=== Required action ===
Retype, word for word, every line from the one holding "Image resolution: width=1568" through the one holding "Image resolution: width=690" in the entries below, both included, and only those lines.

=== Dataset content ===
-.-.-
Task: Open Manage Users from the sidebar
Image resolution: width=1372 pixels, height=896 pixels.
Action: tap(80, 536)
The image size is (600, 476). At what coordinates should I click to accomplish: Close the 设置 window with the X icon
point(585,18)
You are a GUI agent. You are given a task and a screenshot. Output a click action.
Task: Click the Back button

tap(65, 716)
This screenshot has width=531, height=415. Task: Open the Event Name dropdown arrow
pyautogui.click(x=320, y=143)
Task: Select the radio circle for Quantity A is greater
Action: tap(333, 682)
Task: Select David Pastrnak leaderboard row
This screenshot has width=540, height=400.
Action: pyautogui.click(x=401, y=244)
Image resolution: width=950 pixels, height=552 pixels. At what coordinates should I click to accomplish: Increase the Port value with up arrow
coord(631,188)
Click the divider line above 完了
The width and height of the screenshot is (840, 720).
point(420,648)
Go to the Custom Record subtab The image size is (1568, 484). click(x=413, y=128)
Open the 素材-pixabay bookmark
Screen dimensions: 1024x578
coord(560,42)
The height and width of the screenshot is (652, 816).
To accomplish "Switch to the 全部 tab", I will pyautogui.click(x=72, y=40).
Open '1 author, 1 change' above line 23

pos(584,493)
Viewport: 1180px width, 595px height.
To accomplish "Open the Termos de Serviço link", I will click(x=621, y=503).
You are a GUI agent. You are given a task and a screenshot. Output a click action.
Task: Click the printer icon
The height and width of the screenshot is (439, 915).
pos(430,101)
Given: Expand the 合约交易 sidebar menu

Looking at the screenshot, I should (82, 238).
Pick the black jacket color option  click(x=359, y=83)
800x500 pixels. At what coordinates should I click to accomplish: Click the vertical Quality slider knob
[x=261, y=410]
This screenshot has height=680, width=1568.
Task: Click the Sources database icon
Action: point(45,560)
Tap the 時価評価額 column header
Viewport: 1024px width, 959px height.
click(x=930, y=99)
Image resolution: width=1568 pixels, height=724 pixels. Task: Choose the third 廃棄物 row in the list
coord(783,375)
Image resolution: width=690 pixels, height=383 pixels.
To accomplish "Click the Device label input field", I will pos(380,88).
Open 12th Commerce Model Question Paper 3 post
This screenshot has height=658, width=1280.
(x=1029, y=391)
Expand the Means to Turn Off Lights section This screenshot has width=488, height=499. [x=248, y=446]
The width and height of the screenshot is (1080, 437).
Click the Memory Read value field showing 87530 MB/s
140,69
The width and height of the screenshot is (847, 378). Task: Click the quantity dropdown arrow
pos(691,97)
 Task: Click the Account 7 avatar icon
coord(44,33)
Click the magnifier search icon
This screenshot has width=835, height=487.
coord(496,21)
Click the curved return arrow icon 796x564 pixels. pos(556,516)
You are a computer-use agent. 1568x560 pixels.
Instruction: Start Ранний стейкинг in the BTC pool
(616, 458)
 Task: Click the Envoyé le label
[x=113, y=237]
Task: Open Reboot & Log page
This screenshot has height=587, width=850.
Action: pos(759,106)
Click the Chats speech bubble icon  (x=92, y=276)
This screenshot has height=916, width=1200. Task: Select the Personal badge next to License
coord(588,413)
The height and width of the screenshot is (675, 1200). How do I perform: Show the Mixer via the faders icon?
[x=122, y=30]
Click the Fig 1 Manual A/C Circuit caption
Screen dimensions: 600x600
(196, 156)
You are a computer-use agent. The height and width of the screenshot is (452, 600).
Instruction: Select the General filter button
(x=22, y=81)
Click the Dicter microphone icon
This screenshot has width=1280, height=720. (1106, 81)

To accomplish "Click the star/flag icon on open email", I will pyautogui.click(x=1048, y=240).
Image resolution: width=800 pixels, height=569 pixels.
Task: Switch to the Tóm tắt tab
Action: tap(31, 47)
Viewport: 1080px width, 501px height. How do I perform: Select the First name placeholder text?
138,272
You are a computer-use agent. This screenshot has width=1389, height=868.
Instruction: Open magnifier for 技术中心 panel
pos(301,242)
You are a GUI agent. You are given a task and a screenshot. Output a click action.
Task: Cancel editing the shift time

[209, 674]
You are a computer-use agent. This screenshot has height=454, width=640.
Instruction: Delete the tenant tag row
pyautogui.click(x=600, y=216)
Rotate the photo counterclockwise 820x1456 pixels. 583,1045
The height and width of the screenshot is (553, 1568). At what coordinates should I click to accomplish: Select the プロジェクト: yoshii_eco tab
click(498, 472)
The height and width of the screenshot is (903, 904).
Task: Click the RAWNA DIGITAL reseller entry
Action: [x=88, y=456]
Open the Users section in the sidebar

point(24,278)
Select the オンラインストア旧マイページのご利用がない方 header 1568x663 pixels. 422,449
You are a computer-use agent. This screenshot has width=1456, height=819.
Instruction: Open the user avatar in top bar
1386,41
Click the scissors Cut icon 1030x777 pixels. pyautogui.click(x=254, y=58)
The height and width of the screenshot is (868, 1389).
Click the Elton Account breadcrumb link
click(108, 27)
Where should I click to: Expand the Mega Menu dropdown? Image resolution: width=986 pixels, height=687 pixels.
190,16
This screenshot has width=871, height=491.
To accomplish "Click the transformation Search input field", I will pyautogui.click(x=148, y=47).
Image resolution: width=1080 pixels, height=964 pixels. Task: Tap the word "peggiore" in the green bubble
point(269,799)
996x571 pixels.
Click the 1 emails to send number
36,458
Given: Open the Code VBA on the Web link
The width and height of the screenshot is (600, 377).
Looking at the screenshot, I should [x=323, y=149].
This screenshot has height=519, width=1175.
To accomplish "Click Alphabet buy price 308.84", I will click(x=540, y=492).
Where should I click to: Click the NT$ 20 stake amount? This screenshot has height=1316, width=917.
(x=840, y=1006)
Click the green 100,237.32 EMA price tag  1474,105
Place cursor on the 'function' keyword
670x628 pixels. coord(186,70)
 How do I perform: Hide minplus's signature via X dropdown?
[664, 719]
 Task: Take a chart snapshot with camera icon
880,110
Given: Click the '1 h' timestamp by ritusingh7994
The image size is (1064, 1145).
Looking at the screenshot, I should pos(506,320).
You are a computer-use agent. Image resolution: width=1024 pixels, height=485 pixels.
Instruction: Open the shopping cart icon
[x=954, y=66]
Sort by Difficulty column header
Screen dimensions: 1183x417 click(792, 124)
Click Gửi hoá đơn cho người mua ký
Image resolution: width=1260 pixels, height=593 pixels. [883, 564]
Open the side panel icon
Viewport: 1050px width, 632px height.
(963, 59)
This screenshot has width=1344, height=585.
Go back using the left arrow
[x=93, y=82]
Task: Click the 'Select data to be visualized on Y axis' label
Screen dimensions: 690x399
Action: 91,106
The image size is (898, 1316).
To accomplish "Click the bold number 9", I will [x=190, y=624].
-.-.-
=== Completed exercise ===
Image resolution: width=1568 pixels, height=724 pixels. Task: Choose the third 廃棄物 row in the list
coord(783,375)
Image resolution: width=690 pixels, height=383 pixels.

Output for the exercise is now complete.